Bedfort, le régent de France, après avoir essayé de faire assassiner Philippe, se rendit compte qu'il avait tout intérêt à s'en faire un allié. Dans ce but, il alla avec sa femme, soeur du duc de Bourgogne, en grand appareil, rendre visite à ce dernier. Philippe alla à leur rencontre jusqu'à Doullens, puis les conduisit à son château d'Hesdin «auquel lieu ils furent de par ledit duc reçus et festoyés moult notablement et là démourèrent par l'espace de six jours faisant grand'joie et grand'liesse les uns avecques les autres, en boire, en mangiers, chasseries, danses et aultres esbattements de plusieurs et diverses manières».
Philippe le Bon
Statue de Philippe le Bon
au palais des ducs de Bourgogne de Dijon
Philippe le Bon était passionné d'armes et de tournois, et avait une hygiène de vie de sportif. «Il manda à lui les maîtres d'escrime les plus fameux. Il avait fait établir une forge dans son château d'Hesdin. Là, sous ses yeux et d'après ses idées on fabriquait toutes sortes d'armes et de harnais de guerre, magnifiques, commodes et de résistance, et avec ce s'exercita en toute diligence de sa personne, tant en abstinence de bouche comme en prenant peine pour lui mettre en haleine.»
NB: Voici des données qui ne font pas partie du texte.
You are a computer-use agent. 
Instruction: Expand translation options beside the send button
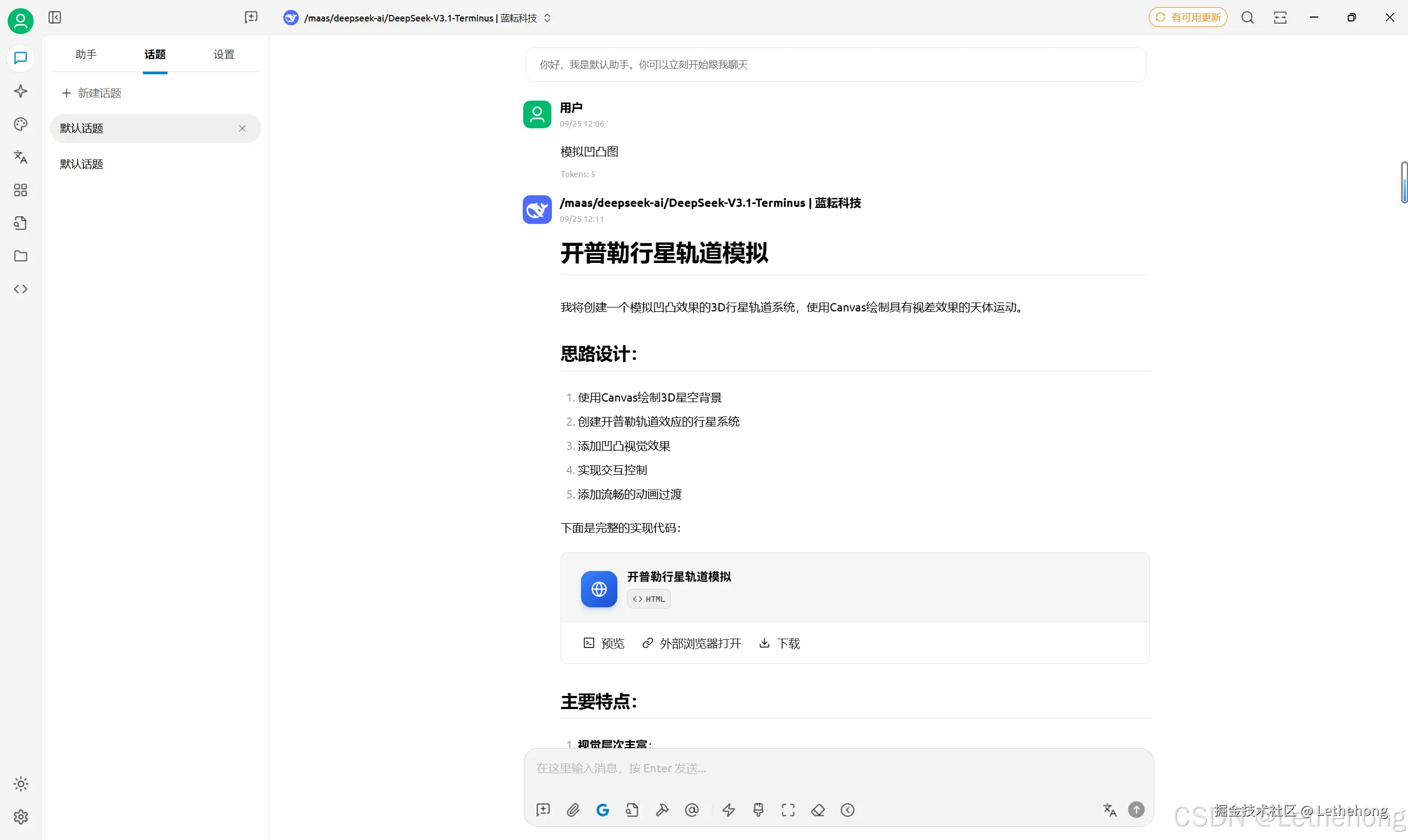(1109, 810)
A la mort de sa soeur Jacqueline de Hainaut, les troupes de Philippe le Bon prirent possession des états formant son héritage, qui se composait de la Hollande, de la Zélande, de la Frise et du Hainaut, avec le titre de «duc par la grâce de Dieu». Ces possessions réunies avec les autres possessions bourguignonnes du Nord (Flandre, Namur, Luxembourg), formèrent alors les Pays Bas bourguignons. Il souscrivit alors des lettres par lesquelles «il autorisait les échevins d'Hesdin à s'imposer extraordinairement pour couvrir les frais du voyage qu'il allait faire dans ses nouvelles possessions». Une autorisation gracieuse qui cachait un ordre impérieux !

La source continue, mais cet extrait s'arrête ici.